I am becoming increasingly a fan of emojis. You'll have noticed they are used profusely across the site - along with small icons where there isn't an appropriate symbol available -.

So... Have you ever wondered where all these symbols come from?

"ZXSpectrum48k" by Bill Bertram is licensed under CC BY-SA 2.5.

Once upon a time we had computers with very small memories. A typical home computer could have as little as 48KB of memory, that is less than the size of most Microsoft Word documents or just the background image of this page.

It's not hard to understand that at that time you had to store everything in a very compact manner. In the case of text, the most popular way was the ASCII code.

In this code each character is codified using less than one byte, that is the smallest unit a computer can usually store. A byte is equivalent to a number between 0 and 255, and the ASCII code works by assigning each character one number between 0 and 127. For example the code for 'A' is 65, for 'B' 66 and so on. Here's the complete ASCII table.

"Ascii-codes-table" by Yuriy Arabskyy is licensed under CC BY-SA 3.0.

As you'll have noticed, only characters from the English alphabet are available. That is not surprising because ASCII means American Standard Code for Information Interchange.

But time went by and computers increased their capacity dramatically. We moved from KB to MB, and then to GB, roughly a million times more in just a few decades. At the same time, computers started to be used by people from around the world. Not only scientists and computer experts, but ordinary people that wanted to read and write text in their own language.

As an intermediate solution, some companies started to use the 128 numbers that ASCII left unused to codify symbols of different languages. Those are called "code pages" and literally hundreds of them were developed. There is one for Spain, one for Germany, one for Romania... Its advantage is that characters still occupy one byte, but the problem is that the codepages are not compatible between them.
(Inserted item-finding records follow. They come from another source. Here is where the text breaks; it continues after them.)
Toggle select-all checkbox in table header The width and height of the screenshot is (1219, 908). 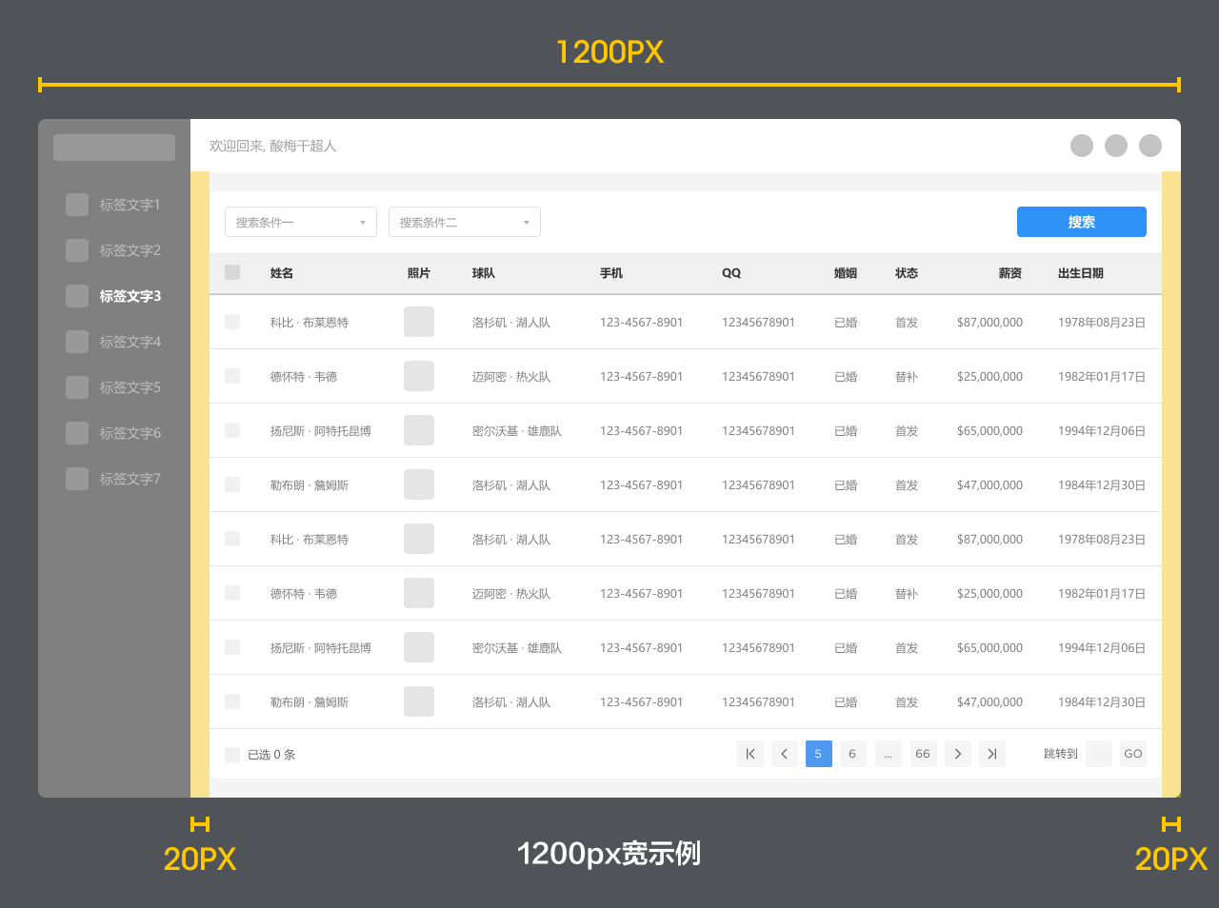tap(232, 272)
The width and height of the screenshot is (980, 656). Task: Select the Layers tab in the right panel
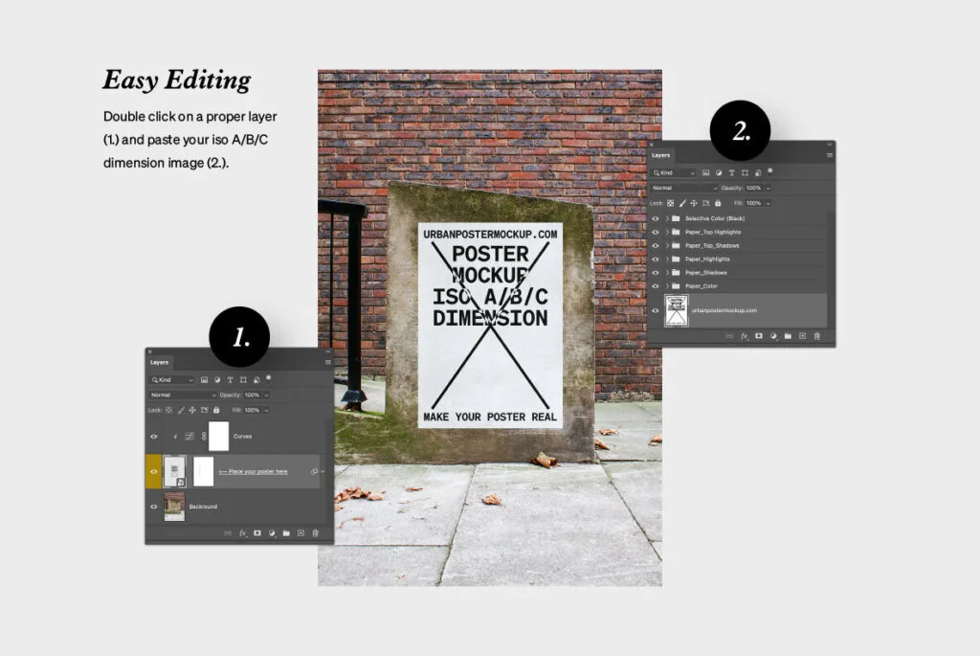tap(661, 154)
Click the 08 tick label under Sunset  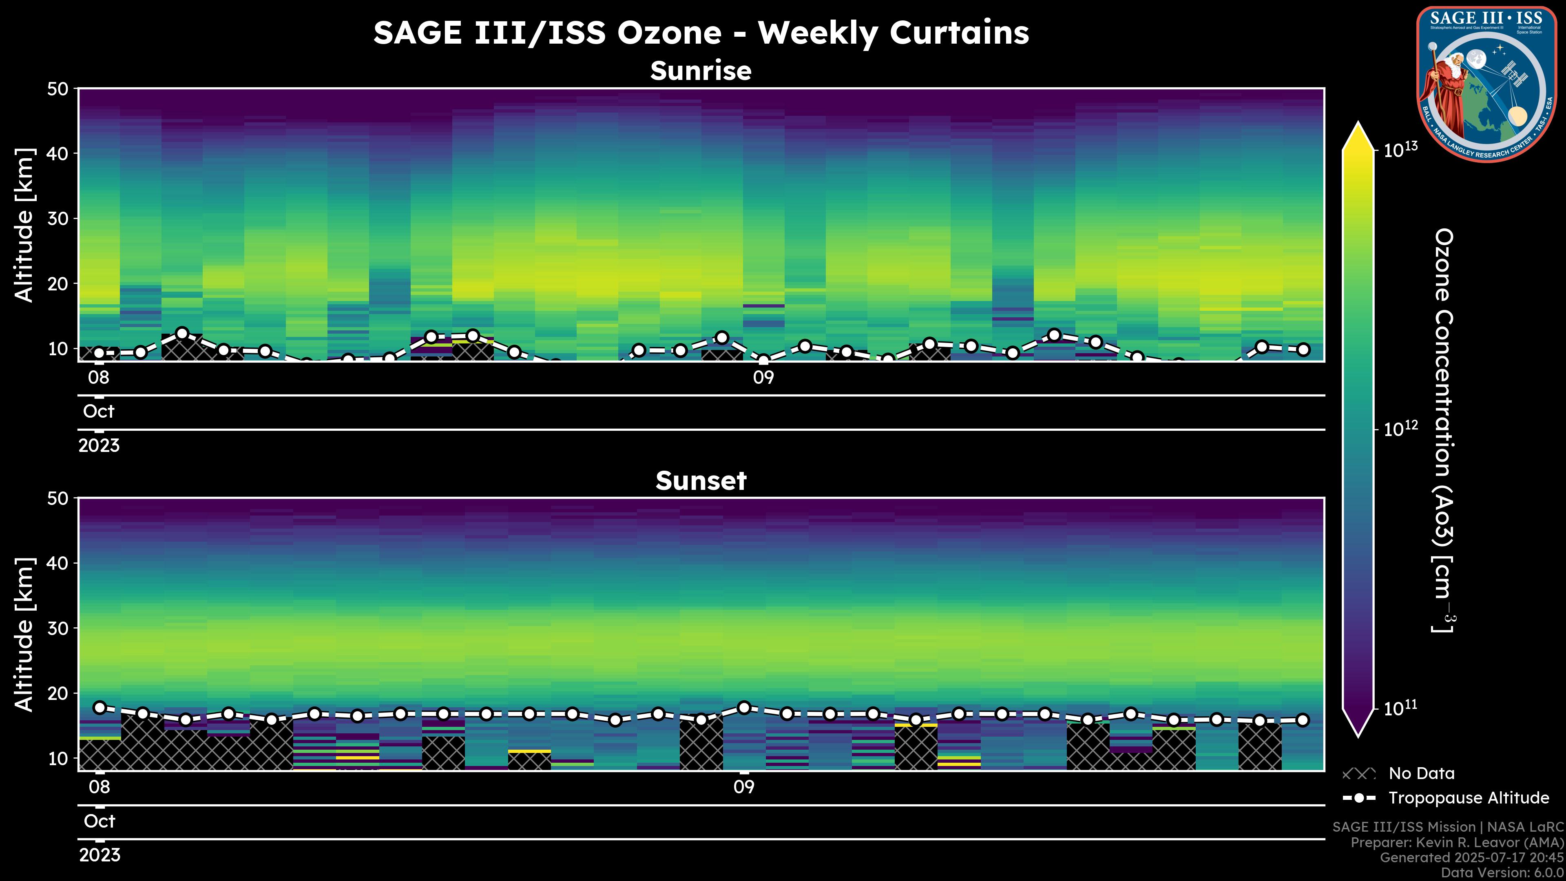click(100, 787)
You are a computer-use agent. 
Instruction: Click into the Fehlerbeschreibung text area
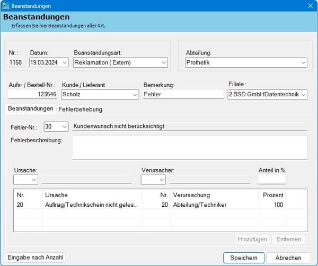pos(190,148)
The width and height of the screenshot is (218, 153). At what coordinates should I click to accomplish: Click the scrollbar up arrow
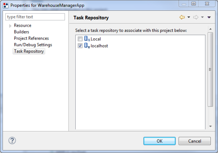tap(210, 29)
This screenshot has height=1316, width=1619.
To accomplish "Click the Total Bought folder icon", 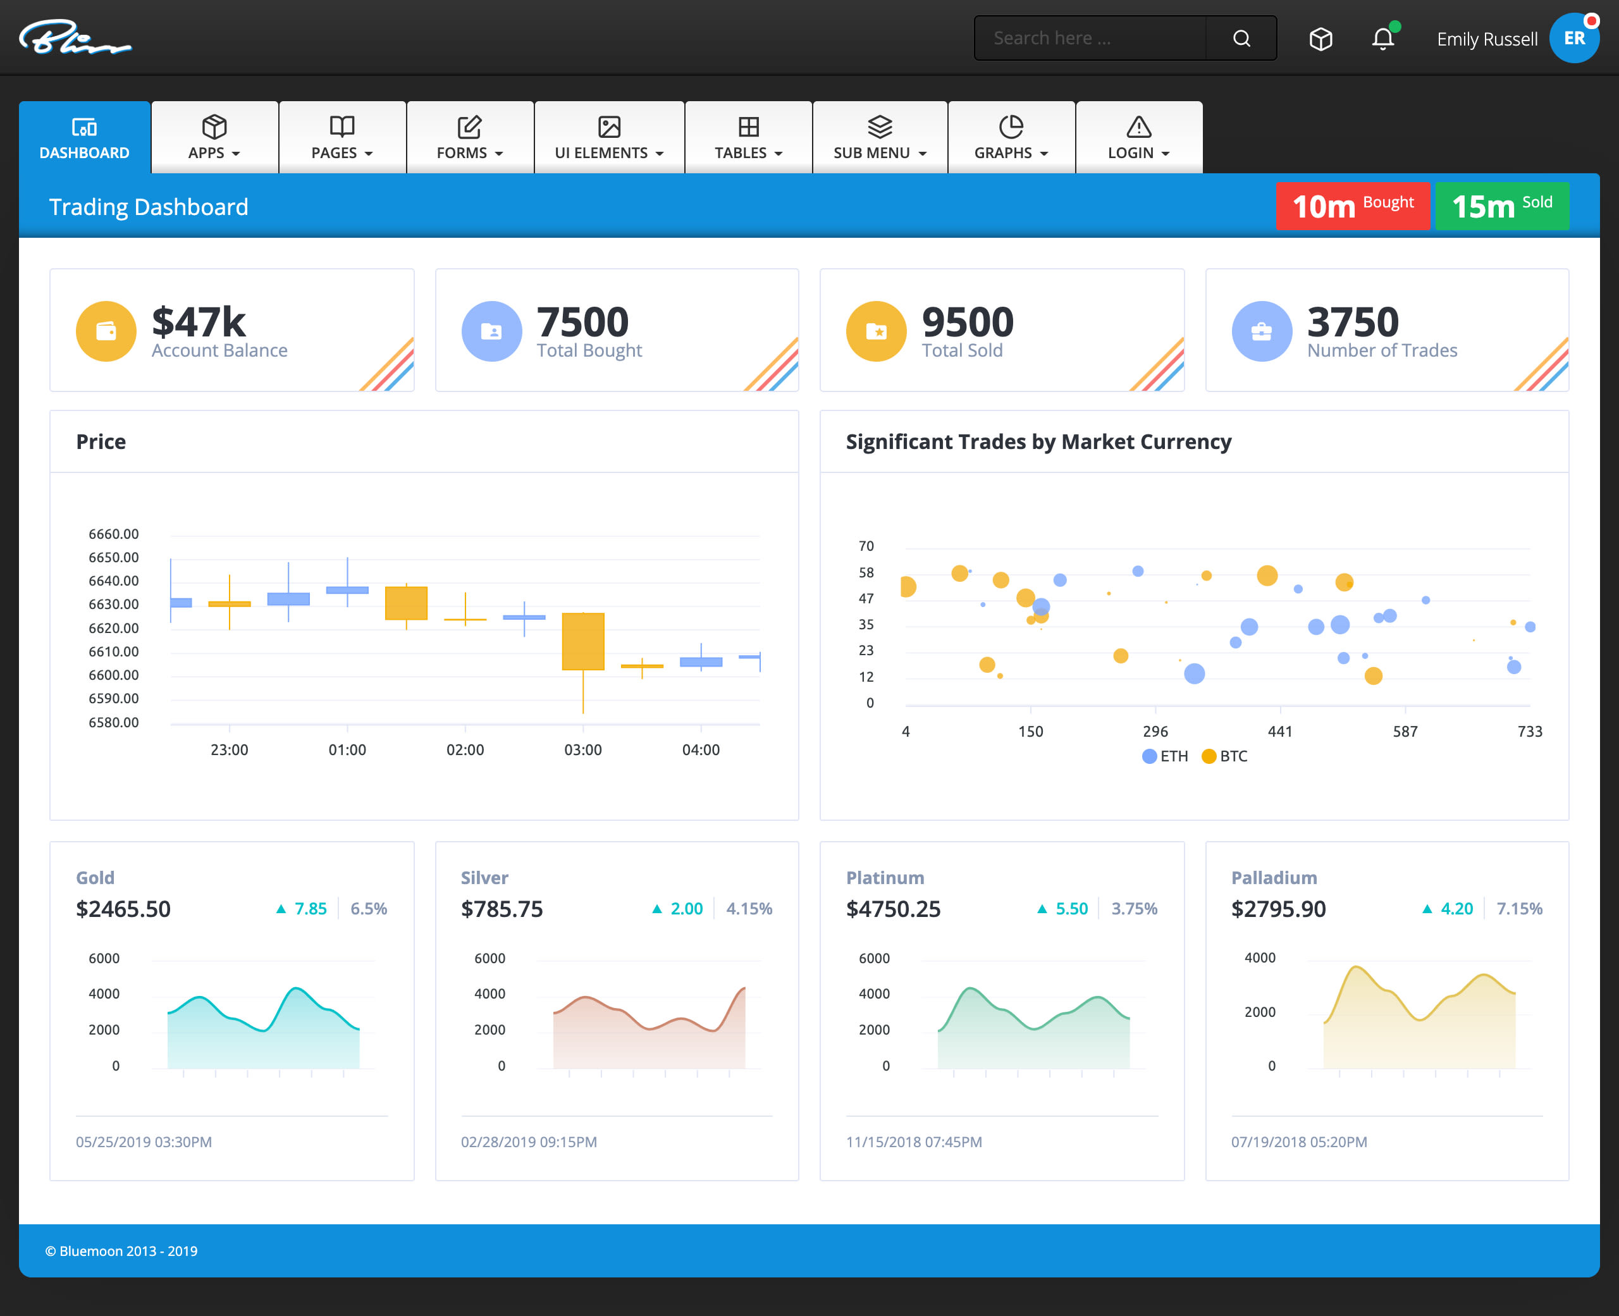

"20180927-RD-LSC-0933" by USDAgov is marked with Public Domain Mark 1.0.

By the way, that's one of the reasons you have to define the language you are going to use when you configure your computer for the first time.

But why this obsession with one-byte characters when you have a computer with 16GB of Memory? That was what the Unicode Consortium thought when they designed Unicode: one codification to rule them all.

Unicode works by assigning each character four bytes. It doesn't seem much but if with one byte we can codify up to 256 characters, with four we can codify more than four million. That is enough for English, Japanese, Chinese... Well, it's enough to codify any language in the world really, and there's still plenty of room.

Problem is, empty space is not something humans like, and soon some people started to wonder "What could we codify with those numbers?".

"iPhone: Emoji Keyboard enabled" by schoschie is licensed under CC BY-SA 2.0.

The answer is, as you'll have guessed by now: all these symbols you use when you are chatting with your friends or when you are browsing this site. Smileys, people hugging, hearts, a Spanish dancer... In fact, each year more symbols are added.

So, you have been using Unicode a lot without probably knowing it! And now that you know, maybe you'll become a fan too.

No AI has been used to generate this text.